§ SHORT TASK A
List every header field name at the top of the strncpy message.

§ PASSAGE GIVEN
From: Maxim Zakharov <maxime@maxime.net.ru>
To: Jim White <spamchannel@gmail.com>
Cc: bug-followup@freebsd.org
Subject: Re: kern/141682: [libc] [patch] Faster version of strncpy(3)
Date: Tue, 9 Feb 2010 01:28:19 +0300

 Hello Jim,
 
 Thank you for pointing out the problem with padding by 0's. The
 version below has this issue fixed, but it's still faster than
 standard version if the code is compiled with optimization on modern
 processor.
 
 typedef long long word;  /* up to 32 bytes long */
 #define wsize sizeof(word)
 #define wmask (wsize - 1)

Part of a data file:
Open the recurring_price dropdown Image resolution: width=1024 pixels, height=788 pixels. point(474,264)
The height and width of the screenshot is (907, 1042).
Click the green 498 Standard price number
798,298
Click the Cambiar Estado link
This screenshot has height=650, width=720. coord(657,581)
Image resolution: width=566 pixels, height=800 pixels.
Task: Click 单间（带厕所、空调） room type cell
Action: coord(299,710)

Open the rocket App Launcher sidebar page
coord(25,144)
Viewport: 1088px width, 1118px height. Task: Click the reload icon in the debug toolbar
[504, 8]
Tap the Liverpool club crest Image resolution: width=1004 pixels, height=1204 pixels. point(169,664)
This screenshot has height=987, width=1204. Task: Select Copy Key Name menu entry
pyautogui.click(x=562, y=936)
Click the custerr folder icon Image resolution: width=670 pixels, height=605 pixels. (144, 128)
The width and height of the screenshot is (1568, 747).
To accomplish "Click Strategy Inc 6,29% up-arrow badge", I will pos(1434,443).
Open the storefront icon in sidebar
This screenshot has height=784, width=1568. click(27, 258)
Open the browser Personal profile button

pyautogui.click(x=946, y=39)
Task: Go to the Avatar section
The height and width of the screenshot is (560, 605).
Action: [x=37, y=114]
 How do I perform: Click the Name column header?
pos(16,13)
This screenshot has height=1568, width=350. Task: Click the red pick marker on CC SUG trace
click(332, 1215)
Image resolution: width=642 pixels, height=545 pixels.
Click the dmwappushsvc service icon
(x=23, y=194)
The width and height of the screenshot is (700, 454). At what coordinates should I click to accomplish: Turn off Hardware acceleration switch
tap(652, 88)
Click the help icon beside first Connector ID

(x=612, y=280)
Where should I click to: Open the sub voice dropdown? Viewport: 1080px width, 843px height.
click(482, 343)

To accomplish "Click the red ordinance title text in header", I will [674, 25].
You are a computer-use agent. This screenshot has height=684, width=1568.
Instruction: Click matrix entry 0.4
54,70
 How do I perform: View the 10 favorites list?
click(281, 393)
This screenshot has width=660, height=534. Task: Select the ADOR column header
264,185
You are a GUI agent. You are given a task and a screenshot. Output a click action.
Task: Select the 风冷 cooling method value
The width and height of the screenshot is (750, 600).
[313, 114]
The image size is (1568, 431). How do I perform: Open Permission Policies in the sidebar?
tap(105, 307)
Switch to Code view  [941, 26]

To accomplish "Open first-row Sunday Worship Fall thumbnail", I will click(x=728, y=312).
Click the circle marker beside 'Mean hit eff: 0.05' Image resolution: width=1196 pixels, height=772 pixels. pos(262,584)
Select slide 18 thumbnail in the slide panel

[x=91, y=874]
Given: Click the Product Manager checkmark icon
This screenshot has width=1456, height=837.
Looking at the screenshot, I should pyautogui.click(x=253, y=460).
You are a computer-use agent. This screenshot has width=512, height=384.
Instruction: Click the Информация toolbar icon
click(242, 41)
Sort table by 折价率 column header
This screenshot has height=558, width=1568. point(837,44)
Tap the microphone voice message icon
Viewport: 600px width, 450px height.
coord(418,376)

§ SHORT TASK B
Swap "icon" for "symbol" in the records, starting at the line that contains "will [674, 25]." and ending at the end of the records, and give those lines again with everything else unchanged.

§ FINISHED ANSWER A
From, To, Cc, Subject, Date

§ FINISHED ANSWER B
To accomplish "Click the red ordinance title text in header", I will [674, 25].
You are a computer-use agent. This screenshot has height=684, width=1568.
Instruction: Click matrix entry 0.4
54,70
 How do I perform: View the 10 favorites list?
click(281, 393)
This screenshot has width=660, height=534. Task: Select the ADOR column header
264,185
You are a GUI agent. You are given a task and a screenshot. Output a click action.
Task: Select the 风冷 cooling method value
The width and height of the screenshot is (750, 600).
[313, 114]
The image size is (1568, 431). How do I perform: Open Permission Policies in the sidebar?
tap(105, 307)
Switch to Code view  [941, 26]

To accomplish "Open first-row Sunday Worship Fall thumbnail", I will click(x=728, y=312).
Click the circle marker beside 'Mean hit eff: 0.05' Image resolution: width=1196 pixels, height=772 pixels. pos(262,584)
Select slide 18 thumbnail in the slide panel

[x=91, y=874]
Given: Click the Product Manager checkmark symbol
This screenshot has width=1456, height=837.
Looking at the screenshot, I should pyautogui.click(x=253, y=460).
You are a computer-use agent. This screenshot has width=512, height=384.
Instruction: Click the Информация toolbar symbol
click(242, 41)
Sort table by 折价率 column header
This screenshot has height=558, width=1568. point(837,44)
Tap the microphone voice message symbol
Viewport: 600px width, 450px height.
coord(418,376)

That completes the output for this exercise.